Third, we overestimate the influence of religion in our culture. As America opposed “god-less Communism” in the Cold War there was a civil religion emphasis mixed in with politics. Add to that the post war Baby Boom and all churches seemed full, expanded, and many spun off mission plants, i.e. Immanuel. What is happening now is a kind of a retreat to the norm of the American experience. Current self-reported weekly attendance for the United States is about 45%-- although the more accurate proportion is about 1/3, given that people tend to lie about attending church! At the time of the Revolutionary War the best estimates I have seen of church adherence (not even attendance) in colonial America was 17%. Ben Franklin, Washington and Jefferson were Deists, although they would have considered themselves Christian. Deists didn’t believe in the “miracles” in the Bible, including the Resurrection. The Age of Enlightenment rejected mystery and elevated rationalism. There is no evidence of Lincoln ever being baptized and he never was a member of a church (although he quoted the Bible to support his rhetoric.) The forces of humanism and materialism have been at work on the church for 200 plus years in the American experience and the church has survived it all. We will continue to survive it.
I won’t complain about the idea of “stressing” programs of evangelism. This is after all, the Evangelical Lutheran church. I just don’t want us to “stress” about it. I don’t think being anxious about the “state of the church” is healthy or faithful. We have every right to be hopeful about our future even as we are realistic and pragmatic about our ministry situation.
Let me return to Hagia Sophia. The government of Turkey now allows a prayer room for Christian employees. It is increasingly allowing Muslim prayers to be read on special days and the daily call to prayer is announced from the minarets added after its conversion to a mosque in 1453. The Orthodox Church is requesting that, as a UNESCO World Heritage Site, both Christian and Muslim worship be allowed. This is also tangled up in the political relationship of Greece and Turkey. We will see what happens.

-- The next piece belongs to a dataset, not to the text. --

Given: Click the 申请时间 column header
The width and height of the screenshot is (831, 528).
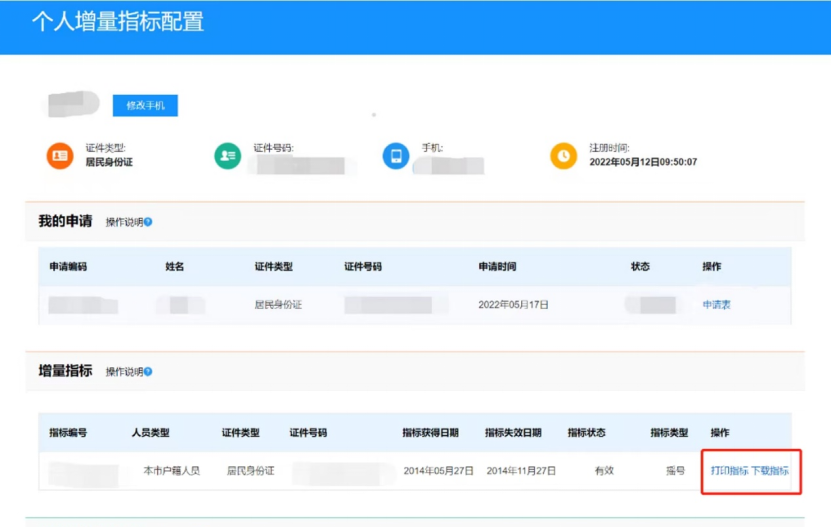Looking at the screenshot, I should (497, 267).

What I know is this: that the building itself, arguably the most beautiful Basilica in the history of the Church, doesn’t really matter. It served its purpose and may yet again, but it was never more important than the people gathered inside it to worship. I am sure that at the height of its glory no one could imagine it ever changing or its purpose removed. But it did change. Yet, the worship of Christ never stopped even as its place or grandeur did. Christ is unchanging as is the faith of His Church-- everything else will change. When Jesus pointed to Herod’s Temple and prophesied its destruction he was not believed and accused of blasphemy. It was indeed destroyed. Christ was not!

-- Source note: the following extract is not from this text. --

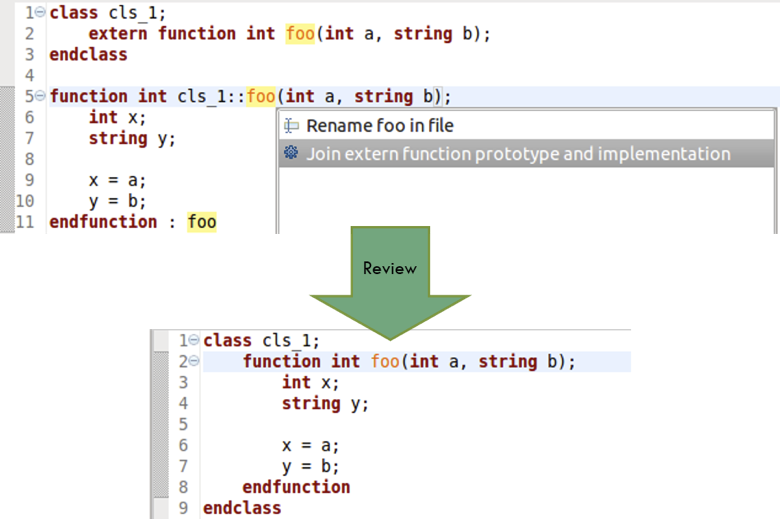
Task: Collapse function foo fold marker at line 2 of the lower editor
Action: 195,361
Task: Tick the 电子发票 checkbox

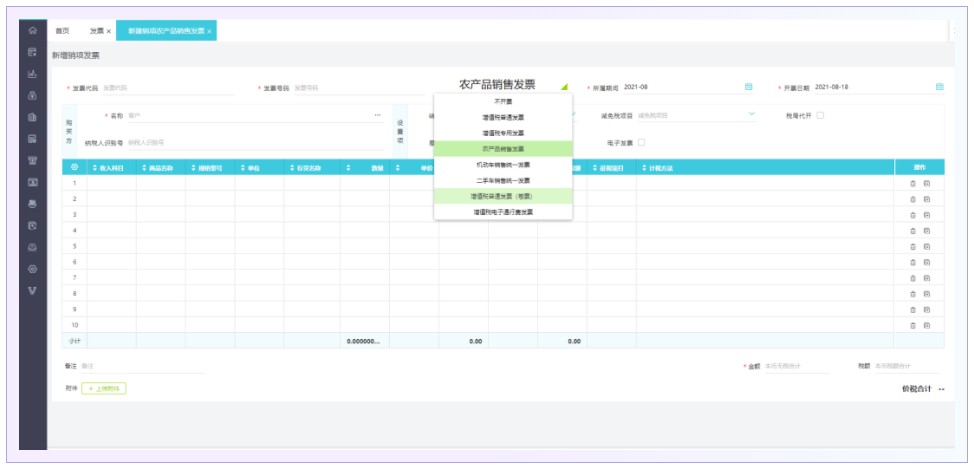Action: (641, 142)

We have a new year upon us. Our church and our ministry will change. We will adapt to a new culture without conforming to it. We will live in the world but not be of the world. The journey of the Cross can be and often is difficult. But we will do it together. As Peter said, “Lord, to whom shall we go? You have the words of eternal life! We have come to believe and to know that you are the Holy One of God.”